Analyst Jacob Bout raised his target to $16 from $14.50 and kept his “outperformer” rating. The median is $14.50.
“If the ERCO sale goes ahead, we believe SPB could be worth $15 to $18 per share. We like SPB given the stability of its Energy Distribution platform (about 70 per cent -75 per cent of consolidated EBITDA) during times of economic uncertainty and optionality for a multiple re-rate with an ERCO sale,” he said.
“Post a potential sale, we think SPB’s multiple will re-rate higher. Ex-IFRS 16, SPB is trading at 8.1 times forward 2020E EV/EBITDA. We believe a multiple of 9.0 times-9.5 times would be warranted given SPB would become a pure-play energy distribution propane company (without the lower-growth and higher capital-intensive chemicals business), could pay down debt, and could accelerate its U.S. propane roll-up strategy,” the analyst said.

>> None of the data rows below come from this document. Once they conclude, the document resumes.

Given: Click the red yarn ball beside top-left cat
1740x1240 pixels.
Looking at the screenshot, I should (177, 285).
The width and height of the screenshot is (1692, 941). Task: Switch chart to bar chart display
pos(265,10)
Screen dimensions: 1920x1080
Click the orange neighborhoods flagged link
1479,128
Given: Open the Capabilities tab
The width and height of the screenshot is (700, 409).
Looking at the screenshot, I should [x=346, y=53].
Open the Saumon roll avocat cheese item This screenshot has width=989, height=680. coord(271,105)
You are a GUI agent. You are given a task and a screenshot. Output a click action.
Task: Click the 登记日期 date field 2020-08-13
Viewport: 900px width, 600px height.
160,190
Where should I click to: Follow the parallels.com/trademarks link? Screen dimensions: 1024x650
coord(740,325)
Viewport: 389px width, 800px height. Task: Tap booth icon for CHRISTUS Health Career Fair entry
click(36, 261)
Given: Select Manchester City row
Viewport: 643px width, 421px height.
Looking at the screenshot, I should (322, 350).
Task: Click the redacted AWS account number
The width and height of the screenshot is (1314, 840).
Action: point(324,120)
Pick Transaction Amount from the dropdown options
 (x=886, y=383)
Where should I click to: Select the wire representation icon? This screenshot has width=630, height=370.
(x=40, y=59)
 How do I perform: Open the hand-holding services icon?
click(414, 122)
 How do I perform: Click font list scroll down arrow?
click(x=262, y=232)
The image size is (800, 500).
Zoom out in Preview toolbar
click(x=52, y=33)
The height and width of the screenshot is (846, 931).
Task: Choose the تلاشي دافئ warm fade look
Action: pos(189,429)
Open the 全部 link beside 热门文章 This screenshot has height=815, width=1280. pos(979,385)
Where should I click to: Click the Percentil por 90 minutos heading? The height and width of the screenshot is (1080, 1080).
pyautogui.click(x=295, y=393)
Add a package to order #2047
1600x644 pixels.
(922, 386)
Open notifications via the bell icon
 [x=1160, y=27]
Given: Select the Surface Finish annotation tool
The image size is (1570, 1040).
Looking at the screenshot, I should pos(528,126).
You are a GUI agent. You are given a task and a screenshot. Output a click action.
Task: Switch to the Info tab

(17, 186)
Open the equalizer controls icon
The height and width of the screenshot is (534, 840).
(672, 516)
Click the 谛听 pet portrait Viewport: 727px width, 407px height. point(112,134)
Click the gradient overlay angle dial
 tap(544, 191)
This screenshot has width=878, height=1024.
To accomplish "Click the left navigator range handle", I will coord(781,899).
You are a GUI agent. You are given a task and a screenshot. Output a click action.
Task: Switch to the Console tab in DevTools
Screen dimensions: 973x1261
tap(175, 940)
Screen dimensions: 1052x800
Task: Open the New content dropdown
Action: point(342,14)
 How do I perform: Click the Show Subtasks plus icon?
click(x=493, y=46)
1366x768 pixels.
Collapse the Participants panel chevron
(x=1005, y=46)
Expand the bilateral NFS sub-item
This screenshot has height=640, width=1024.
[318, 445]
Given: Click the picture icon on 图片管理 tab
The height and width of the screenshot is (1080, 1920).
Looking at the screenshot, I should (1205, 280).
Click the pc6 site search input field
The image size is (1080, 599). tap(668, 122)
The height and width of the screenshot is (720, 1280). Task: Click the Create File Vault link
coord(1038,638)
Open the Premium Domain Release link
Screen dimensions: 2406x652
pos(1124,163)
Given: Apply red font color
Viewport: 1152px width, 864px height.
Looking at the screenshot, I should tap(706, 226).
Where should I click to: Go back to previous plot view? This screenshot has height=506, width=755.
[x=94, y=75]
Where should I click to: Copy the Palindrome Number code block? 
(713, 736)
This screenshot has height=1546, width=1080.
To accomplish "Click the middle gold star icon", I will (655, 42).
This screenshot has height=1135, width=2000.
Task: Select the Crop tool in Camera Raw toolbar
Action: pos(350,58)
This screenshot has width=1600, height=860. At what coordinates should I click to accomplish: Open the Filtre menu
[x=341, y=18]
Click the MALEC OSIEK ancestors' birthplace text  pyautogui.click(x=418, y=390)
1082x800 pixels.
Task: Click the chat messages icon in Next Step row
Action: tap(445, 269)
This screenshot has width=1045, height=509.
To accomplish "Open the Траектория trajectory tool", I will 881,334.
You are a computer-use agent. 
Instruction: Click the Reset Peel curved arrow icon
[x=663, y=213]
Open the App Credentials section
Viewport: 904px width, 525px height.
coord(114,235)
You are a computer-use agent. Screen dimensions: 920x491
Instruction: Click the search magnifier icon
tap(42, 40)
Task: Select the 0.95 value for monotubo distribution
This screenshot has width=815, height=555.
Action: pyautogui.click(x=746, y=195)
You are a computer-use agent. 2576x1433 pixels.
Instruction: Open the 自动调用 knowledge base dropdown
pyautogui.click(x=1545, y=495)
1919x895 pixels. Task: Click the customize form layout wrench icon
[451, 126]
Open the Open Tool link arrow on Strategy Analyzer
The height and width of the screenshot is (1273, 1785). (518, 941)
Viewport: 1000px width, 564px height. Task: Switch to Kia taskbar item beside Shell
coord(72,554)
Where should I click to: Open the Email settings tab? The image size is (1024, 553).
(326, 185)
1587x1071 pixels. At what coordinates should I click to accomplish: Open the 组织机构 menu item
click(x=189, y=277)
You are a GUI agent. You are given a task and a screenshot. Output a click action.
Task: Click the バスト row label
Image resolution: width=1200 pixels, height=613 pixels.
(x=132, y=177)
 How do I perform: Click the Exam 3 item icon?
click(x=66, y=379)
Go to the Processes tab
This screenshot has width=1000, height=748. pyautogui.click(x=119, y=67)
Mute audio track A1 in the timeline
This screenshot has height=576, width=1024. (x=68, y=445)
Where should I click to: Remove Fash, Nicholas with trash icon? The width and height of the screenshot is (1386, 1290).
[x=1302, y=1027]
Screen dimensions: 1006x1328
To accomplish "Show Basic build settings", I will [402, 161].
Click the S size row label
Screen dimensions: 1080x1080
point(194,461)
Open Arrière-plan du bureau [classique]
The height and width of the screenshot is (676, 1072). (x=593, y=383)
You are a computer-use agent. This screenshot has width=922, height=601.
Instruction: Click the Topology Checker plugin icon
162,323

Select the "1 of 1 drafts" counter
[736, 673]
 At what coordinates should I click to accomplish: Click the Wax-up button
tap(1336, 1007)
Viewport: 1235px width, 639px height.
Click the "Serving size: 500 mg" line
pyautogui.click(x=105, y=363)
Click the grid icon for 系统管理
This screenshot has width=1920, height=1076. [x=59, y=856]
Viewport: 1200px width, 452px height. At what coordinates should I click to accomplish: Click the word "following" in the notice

BMO initiated coverage on Barkerville Gold Mines Ltd. (BGM-X) with an “outperform speculative” rating and a price target of 80 cents. The median is $1.05.
The rating reflects “an expected revaluation as the company delivers development milestones on its 100 per cent-owned Cariboo Gold project,” said analyst Andrew Mikitchook.
“In our opinion, the market will be watching for positive fast-tracked milestones in 2019 and 2020 toward initial production of 180,000oz/year,” he said. "We expect the upcoming PEA and Feasibility to represent milestones that progress the project closer to a development decision and financing arrangements in 2020 that should represent more substantial revaluation catalysts.
CannTrust Holdings Inc. (TRST-T) stock continued to decline Thursday after The Globe and Mail reported allegationsby a former CannTrust employee that the company hid thousands of cannabis plants behind temporary walls in order to stage misleading photographs of an unlicensed growing room that were sent to Health Canada, and a ninth analyst downgraded the stock.
Analysts have downgraded the stock as a result of a regulatory breach that meant the company had to stop selling marijuana grown in the unlicensed room prior to them getting licensed.
The stock has lost about 40 per cent since Monday.
Canaccord Genuity analyst Derek Dley cut his rating on the stock to “hold” from “speculative buy” and he slashed his price target to $5 from $12. The average price target is $9.60.
“Clearly, the major concern among investors at this point is whether Health Canada will look to make an example out of CannTrust and potentially pull the company’s production license,” Mr. Dley wrote in a note. “While we had originally viewed this as highly unlikely, we are now acknowledging this could be within the realm of possibility.”
Potentially, the company could face a fine and be required to destroy 5,200 kilograms of cannabis grown in the unlicensed rooms.
“Prior to Monday’s news of a compliance breach, CannTrust had been viewed as one of the highest-quality companies in the space,” he said. “The credibility of CannTrust has now been put into question.”
In other analyst actions:
BMO downgraded Continental Resources to “market perform” from “outperform” with a price target of US$45.
BMO downgraded PDC Energy to “market perform” from “outperform” with a price target of US$38.
BMO downgraded Cimarex Energy to “market perform” from “outperform” with a price target of US$67.
BMO reduced its price target on Mandalay Resources to $3 and kept its “outperform” rating.